Pixel coordinate grounding data:
◆ ◆ ◆
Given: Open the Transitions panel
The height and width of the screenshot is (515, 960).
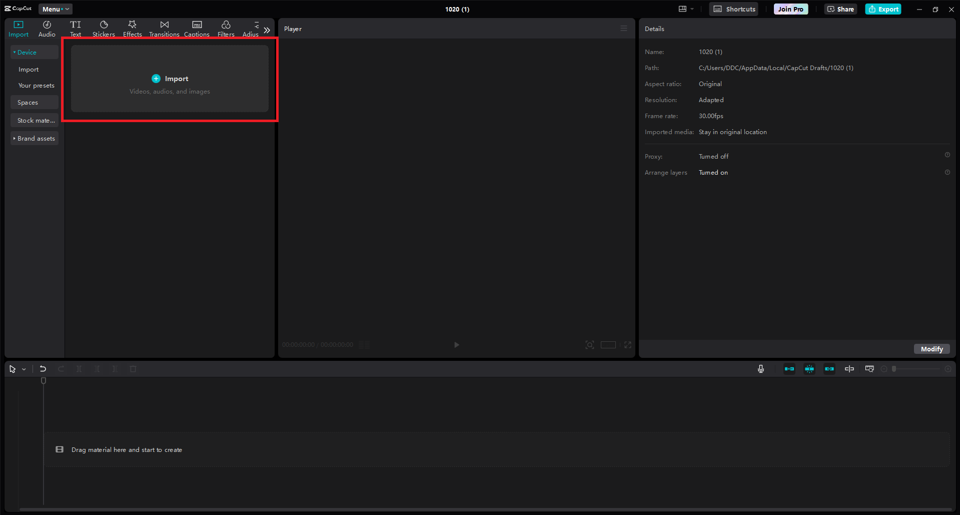Looking at the screenshot, I should [164, 29].
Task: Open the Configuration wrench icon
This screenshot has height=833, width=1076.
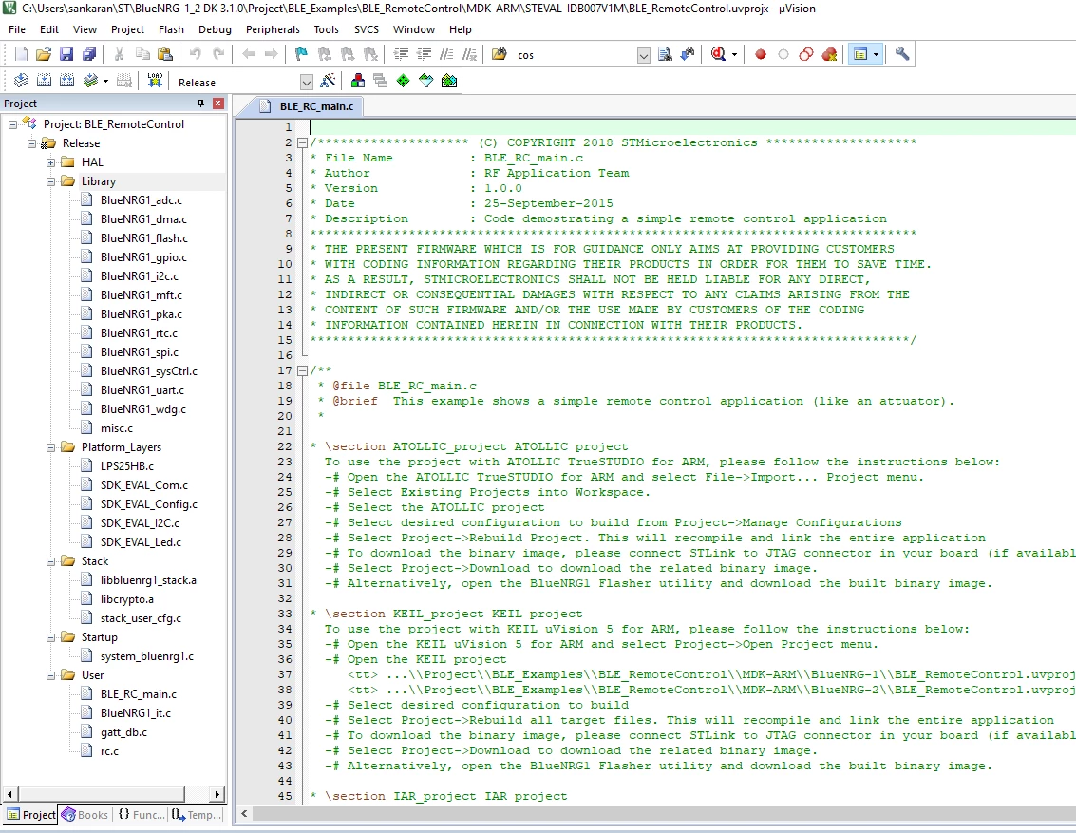Action: (x=902, y=54)
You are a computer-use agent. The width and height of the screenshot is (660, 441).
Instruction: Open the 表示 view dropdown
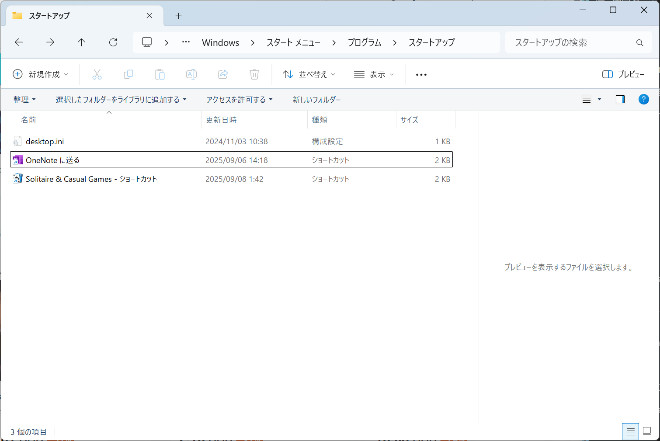pyautogui.click(x=374, y=74)
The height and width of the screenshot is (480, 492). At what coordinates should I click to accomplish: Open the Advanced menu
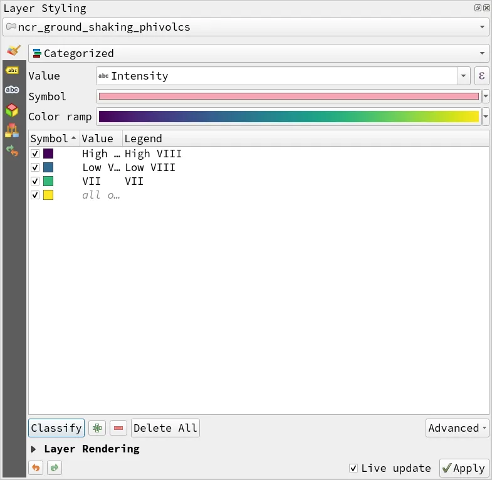pos(457,429)
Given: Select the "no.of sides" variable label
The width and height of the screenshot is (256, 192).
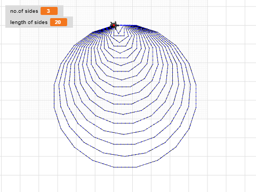Looking at the screenshot, I should point(24,11).
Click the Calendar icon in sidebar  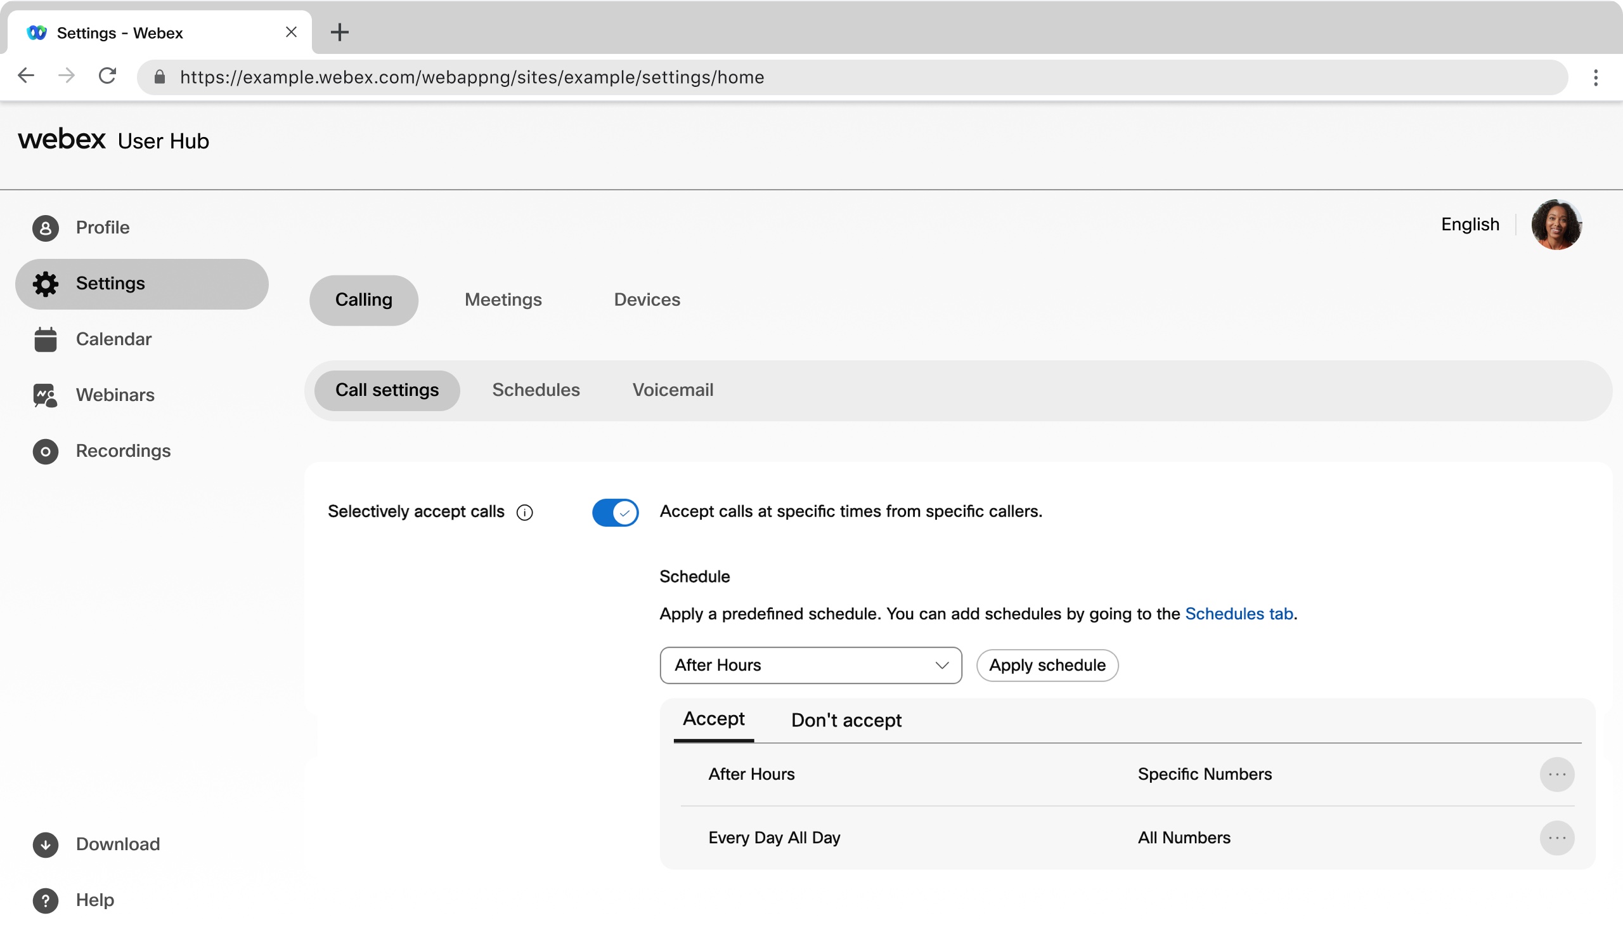pyautogui.click(x=44, y=339)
◆ ◆ ◆
**Exercise prompt**
Return each line in the records that holds the string "Given".

**Answer to the exercise**
Given: Open the Transitions panel
Given: Select the "no.of sides" variable label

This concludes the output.